■ Description of the task ■
Set down the lines of the data exactly, starting at the first and stopping after the line containing "Open quoted post".

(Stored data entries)
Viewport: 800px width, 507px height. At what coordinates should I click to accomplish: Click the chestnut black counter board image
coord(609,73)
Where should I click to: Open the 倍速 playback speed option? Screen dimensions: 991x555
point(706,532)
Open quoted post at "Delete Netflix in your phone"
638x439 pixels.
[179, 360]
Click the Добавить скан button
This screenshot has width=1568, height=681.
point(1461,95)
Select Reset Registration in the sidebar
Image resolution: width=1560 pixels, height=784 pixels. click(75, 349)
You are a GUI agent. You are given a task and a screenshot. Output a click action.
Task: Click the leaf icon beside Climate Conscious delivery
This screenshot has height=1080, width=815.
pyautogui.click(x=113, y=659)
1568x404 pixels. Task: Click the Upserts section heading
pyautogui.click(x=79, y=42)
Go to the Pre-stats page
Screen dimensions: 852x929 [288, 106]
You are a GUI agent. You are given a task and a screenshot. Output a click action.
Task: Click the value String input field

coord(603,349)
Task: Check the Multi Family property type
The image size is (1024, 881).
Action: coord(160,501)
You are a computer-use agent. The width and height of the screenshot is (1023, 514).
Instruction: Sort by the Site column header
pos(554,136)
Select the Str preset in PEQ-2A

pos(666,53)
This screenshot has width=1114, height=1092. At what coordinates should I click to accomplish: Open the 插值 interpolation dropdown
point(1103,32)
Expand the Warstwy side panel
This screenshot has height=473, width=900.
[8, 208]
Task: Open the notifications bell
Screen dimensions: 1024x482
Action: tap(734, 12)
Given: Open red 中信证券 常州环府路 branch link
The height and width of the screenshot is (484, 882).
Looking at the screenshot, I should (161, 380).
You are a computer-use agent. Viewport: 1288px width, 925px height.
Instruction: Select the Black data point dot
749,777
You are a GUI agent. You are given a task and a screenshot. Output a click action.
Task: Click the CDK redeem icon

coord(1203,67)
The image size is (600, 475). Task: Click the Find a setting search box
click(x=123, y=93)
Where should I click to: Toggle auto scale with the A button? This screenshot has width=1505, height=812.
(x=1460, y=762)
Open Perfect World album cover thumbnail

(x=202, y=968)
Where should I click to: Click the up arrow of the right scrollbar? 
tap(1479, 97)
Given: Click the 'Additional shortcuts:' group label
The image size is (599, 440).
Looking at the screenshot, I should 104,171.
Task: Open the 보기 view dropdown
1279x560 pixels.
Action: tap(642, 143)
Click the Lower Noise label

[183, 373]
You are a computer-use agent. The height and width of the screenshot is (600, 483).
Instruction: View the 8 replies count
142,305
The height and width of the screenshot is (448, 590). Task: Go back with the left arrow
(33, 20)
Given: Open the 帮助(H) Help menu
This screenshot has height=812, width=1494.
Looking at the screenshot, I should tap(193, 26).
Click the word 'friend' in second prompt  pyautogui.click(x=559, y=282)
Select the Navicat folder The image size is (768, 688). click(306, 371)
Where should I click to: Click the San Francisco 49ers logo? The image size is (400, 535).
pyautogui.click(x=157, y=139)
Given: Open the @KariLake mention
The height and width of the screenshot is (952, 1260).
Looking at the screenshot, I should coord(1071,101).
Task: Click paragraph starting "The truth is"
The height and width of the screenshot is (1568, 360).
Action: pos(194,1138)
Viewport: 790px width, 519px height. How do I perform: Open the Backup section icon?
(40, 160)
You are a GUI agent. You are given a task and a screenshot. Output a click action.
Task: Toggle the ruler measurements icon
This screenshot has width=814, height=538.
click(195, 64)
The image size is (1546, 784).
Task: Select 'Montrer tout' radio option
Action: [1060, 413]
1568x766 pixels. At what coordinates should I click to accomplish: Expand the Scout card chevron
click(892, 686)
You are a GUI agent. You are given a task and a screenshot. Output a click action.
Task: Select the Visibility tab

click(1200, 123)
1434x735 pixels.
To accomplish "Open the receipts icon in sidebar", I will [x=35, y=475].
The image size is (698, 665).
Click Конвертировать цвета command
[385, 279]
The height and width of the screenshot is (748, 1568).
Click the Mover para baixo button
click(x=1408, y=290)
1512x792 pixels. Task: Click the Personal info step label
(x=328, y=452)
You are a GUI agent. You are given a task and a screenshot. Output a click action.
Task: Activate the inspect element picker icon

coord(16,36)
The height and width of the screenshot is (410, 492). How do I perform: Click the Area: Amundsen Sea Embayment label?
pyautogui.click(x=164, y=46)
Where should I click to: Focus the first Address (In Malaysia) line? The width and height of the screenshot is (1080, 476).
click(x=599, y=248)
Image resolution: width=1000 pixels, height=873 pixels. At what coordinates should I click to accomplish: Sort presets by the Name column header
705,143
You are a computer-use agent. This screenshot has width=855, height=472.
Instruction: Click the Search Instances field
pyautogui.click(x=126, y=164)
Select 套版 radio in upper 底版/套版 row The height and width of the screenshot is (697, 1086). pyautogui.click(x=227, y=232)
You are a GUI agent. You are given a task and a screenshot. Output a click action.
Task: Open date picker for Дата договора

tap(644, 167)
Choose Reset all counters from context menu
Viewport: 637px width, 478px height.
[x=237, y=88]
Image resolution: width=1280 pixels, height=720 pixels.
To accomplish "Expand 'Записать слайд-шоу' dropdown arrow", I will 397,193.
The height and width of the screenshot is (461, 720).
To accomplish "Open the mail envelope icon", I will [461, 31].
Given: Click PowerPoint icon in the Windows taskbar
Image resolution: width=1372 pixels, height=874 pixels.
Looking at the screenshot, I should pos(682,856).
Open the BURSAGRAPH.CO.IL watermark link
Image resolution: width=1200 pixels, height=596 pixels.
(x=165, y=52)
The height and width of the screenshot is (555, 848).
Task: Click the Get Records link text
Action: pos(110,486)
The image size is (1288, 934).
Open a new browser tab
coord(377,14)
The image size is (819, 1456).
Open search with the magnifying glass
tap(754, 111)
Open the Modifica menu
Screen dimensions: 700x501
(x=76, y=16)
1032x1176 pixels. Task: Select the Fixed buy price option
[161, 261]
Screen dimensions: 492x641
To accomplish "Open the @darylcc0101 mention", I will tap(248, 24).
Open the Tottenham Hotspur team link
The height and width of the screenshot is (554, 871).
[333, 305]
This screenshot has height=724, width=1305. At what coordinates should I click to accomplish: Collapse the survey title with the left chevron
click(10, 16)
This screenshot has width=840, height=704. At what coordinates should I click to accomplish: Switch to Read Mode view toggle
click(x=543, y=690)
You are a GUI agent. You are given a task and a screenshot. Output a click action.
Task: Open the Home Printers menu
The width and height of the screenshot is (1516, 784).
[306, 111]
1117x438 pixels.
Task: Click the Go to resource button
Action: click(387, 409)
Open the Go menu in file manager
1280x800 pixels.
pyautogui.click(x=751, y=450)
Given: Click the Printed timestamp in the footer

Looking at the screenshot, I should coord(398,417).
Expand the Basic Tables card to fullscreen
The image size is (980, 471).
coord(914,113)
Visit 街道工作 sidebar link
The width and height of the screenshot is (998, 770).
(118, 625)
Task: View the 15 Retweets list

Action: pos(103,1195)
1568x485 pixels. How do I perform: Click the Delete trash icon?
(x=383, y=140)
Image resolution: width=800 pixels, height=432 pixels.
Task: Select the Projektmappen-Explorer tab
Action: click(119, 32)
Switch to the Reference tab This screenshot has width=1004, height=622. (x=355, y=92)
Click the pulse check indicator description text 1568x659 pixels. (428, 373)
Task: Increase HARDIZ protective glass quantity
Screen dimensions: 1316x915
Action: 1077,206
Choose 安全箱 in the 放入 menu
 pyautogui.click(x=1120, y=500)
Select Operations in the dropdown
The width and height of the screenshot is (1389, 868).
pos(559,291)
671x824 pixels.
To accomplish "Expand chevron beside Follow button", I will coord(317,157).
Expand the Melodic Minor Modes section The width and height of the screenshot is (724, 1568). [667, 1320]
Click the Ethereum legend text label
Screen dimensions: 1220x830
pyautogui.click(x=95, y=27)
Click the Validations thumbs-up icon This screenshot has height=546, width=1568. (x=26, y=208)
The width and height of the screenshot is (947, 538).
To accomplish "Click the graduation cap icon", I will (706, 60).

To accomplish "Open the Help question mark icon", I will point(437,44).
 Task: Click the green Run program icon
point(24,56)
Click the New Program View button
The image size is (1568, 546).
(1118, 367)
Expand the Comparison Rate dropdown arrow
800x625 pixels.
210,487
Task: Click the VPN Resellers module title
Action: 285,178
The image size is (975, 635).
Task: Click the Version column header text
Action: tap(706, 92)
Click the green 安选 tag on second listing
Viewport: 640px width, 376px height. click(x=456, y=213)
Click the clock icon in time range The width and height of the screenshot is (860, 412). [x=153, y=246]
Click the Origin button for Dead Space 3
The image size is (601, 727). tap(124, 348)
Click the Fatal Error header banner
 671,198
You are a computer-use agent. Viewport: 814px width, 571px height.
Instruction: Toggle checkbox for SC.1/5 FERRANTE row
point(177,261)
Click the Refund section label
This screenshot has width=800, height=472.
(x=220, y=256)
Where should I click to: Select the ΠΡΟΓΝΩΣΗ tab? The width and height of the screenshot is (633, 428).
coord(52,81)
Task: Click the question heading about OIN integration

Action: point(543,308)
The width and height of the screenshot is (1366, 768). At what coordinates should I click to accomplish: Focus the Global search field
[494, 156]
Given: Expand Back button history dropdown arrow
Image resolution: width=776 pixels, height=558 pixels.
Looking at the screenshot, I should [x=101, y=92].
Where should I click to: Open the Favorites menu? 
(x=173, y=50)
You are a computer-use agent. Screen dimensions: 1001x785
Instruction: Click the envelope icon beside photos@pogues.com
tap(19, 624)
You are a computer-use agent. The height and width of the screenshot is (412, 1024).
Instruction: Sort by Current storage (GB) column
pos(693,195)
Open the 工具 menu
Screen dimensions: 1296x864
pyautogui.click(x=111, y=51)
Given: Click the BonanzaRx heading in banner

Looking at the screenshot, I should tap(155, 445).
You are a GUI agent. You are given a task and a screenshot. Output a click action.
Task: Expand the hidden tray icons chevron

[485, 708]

■ Response ■
Viewport: 800px width, 507px height. At what coordinates should I click to accomplish: Click the chestnut black counter board image
coord(609,73)
Where should I click to: Open the 倍速 playback speed option? Screen dimensions: 991x555
point(706,532)
Open quoted post at "Delete Netflix in your phone"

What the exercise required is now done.